How not to kill your partner
Being a parent is hard, I’ve whinged about this in several posts – I think you get the idea now. But it’s also an amazing journey we are so lucky to be on together. We laugh everyday with Jasmine and are incredibly grateful for The happiness she brings.
For those like me who aren’t doing it alone, you and your partner are bound to have different views on things…or in my case fantasise about suffocating him with a pillow while he sleeps blissfully and I’m up for the 45th time that night.
Here’s some tips on how to keep liking each other, not argue or kill one another.

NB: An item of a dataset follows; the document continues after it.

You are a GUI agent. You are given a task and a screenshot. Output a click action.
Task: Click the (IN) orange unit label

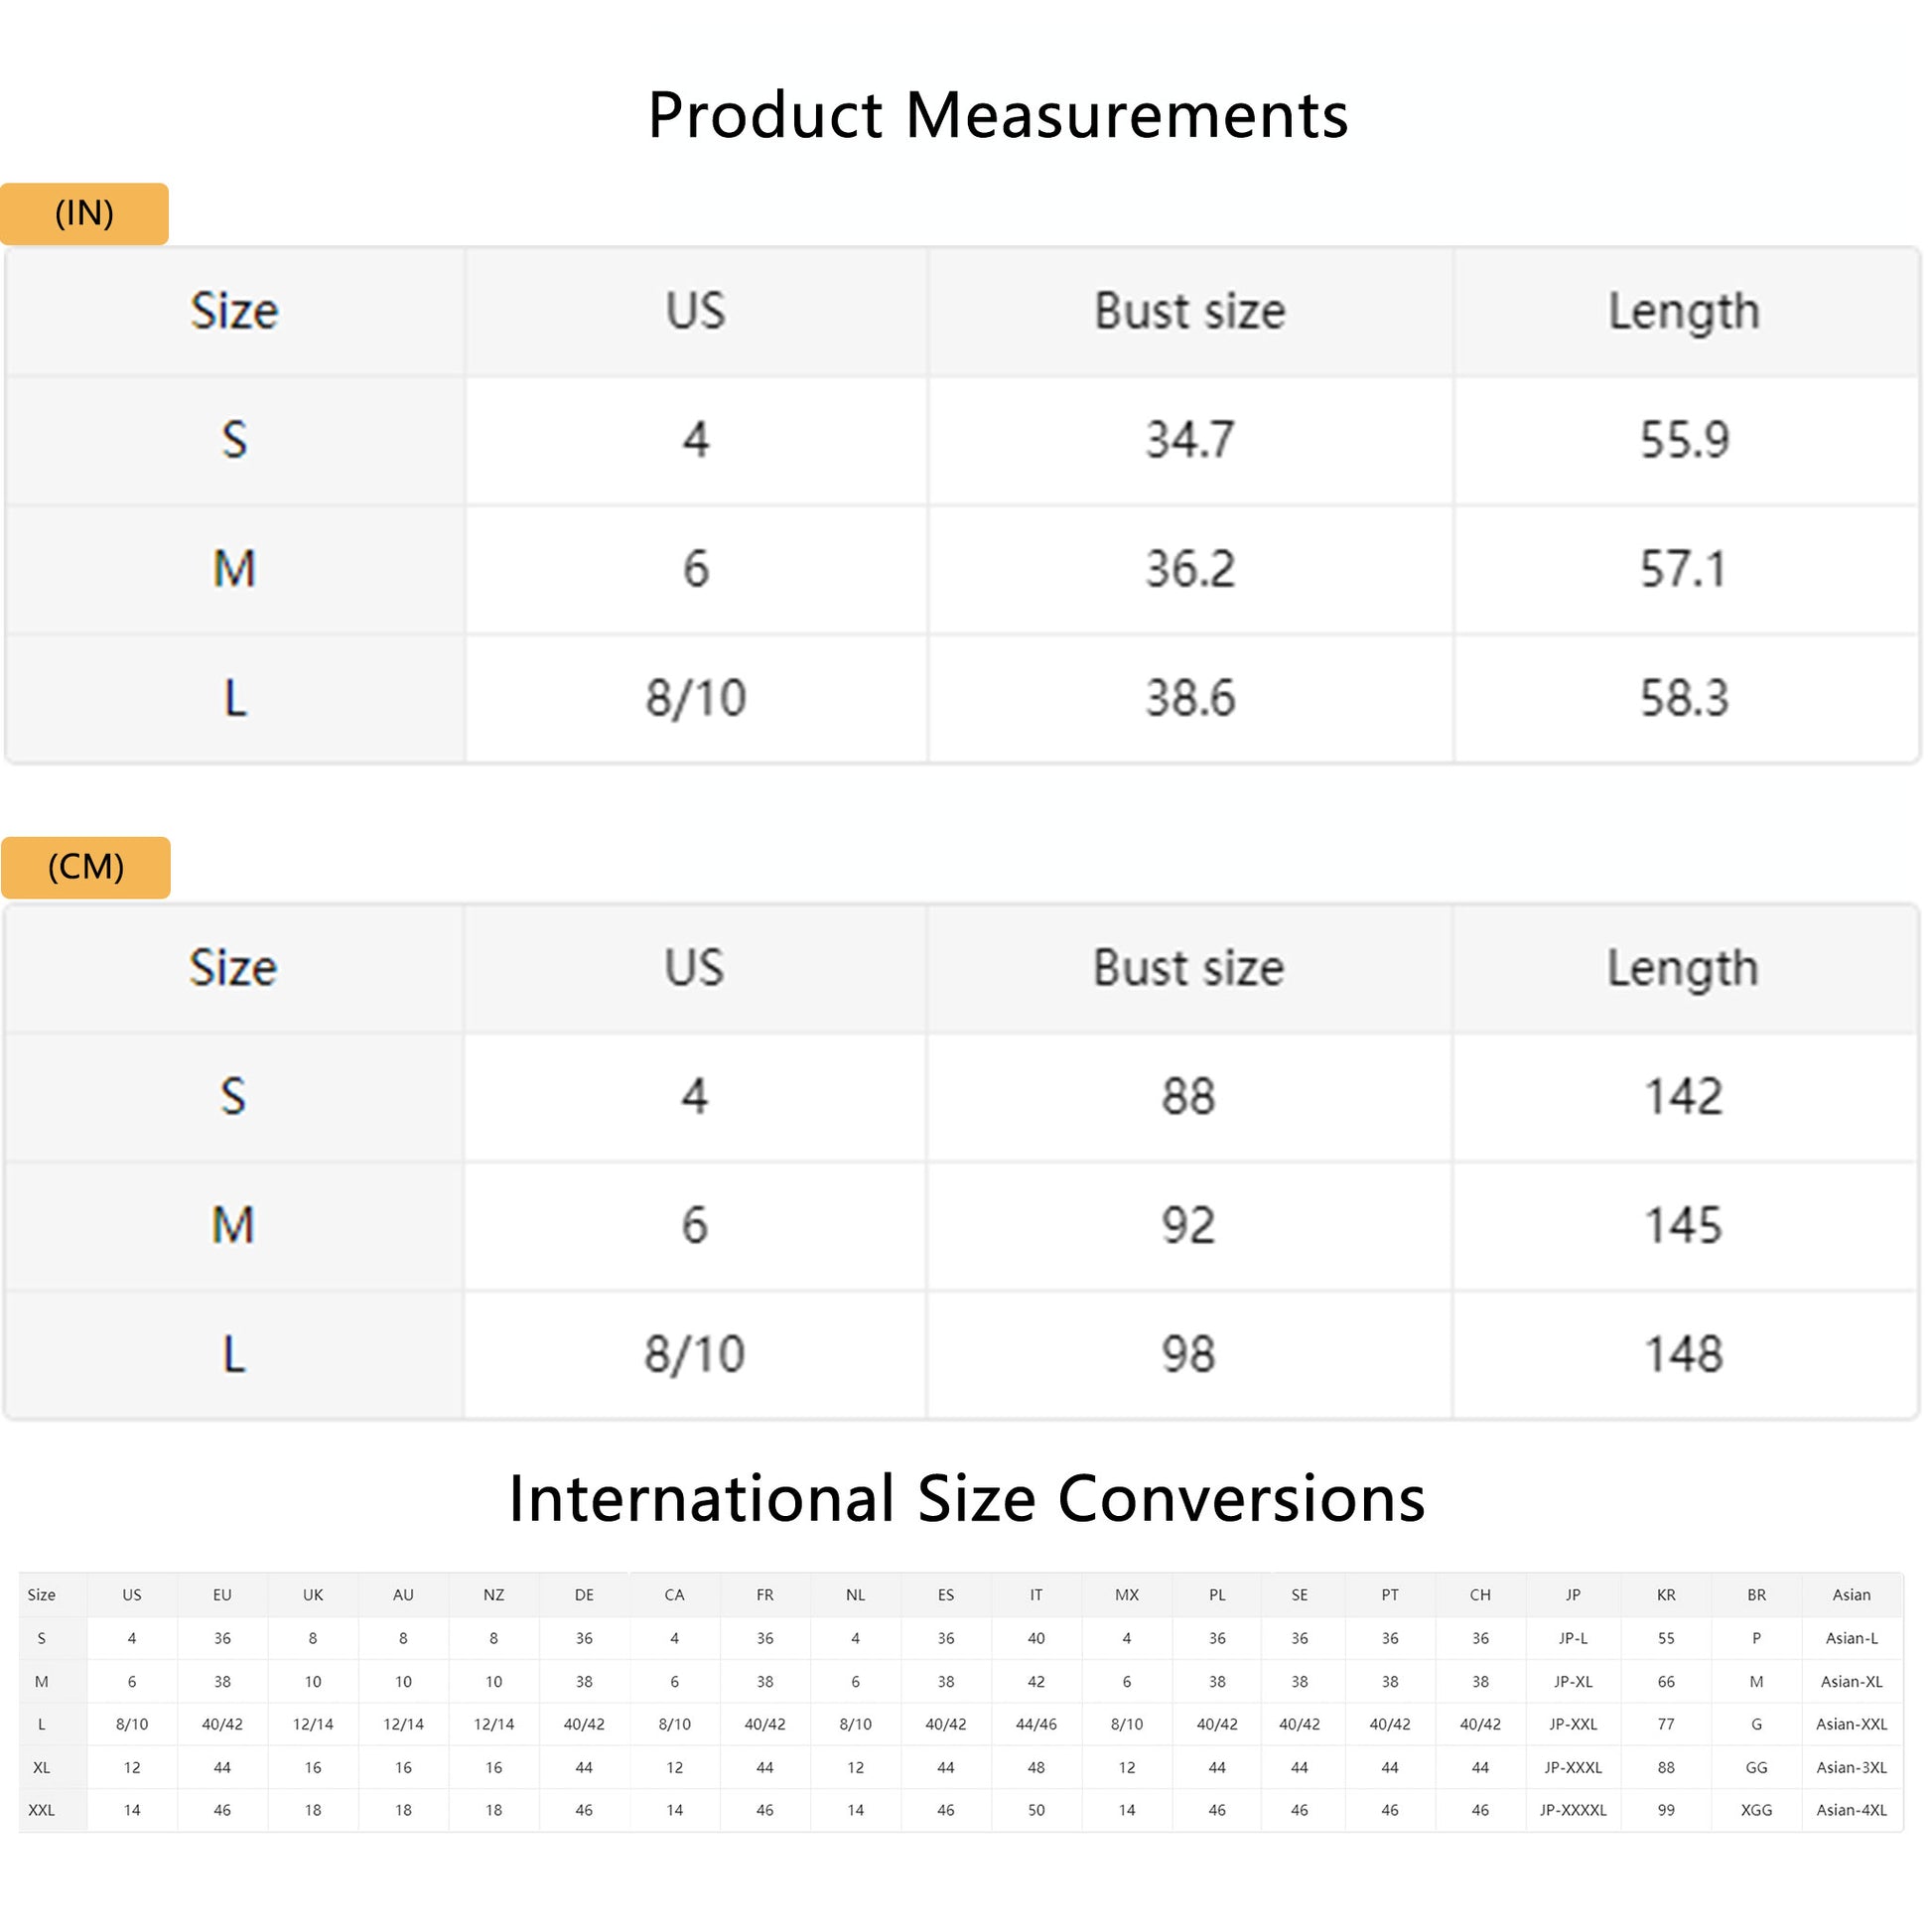click(x=84, y=213)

1. There’s no best parent competition.
You will both be tired (although I’m more tired) – see can’t help myself. In situations where Dad is at work he will be exhausted and assume as you haven’t been at work you’re not as exhausted. If mums been at home all day with the child – she’s exhausted. Stop worrying about who is more exhausted and realise you both are working hard, doing your very best.
2. Stop any blame games
Children will have accidents, bump their heads, fall or even feel poorly. It’s not high school – avoid any temptation to blame each other. Remember you’re a team on this parenting journey.
3. Look after each other.
If you want a nap rotate looking after the little one and nap, shower, bath even just to take 5 minutes to breathe! Put the effort in for each other as equals.
4. Accept that your priorities will change
You can’t take offence if you aren’t getting the same amount of attention you got pre baby. You’re going to both be exhausted looking after baby who needs all of your energy – it won’t be forever. When you can make the effort – then do!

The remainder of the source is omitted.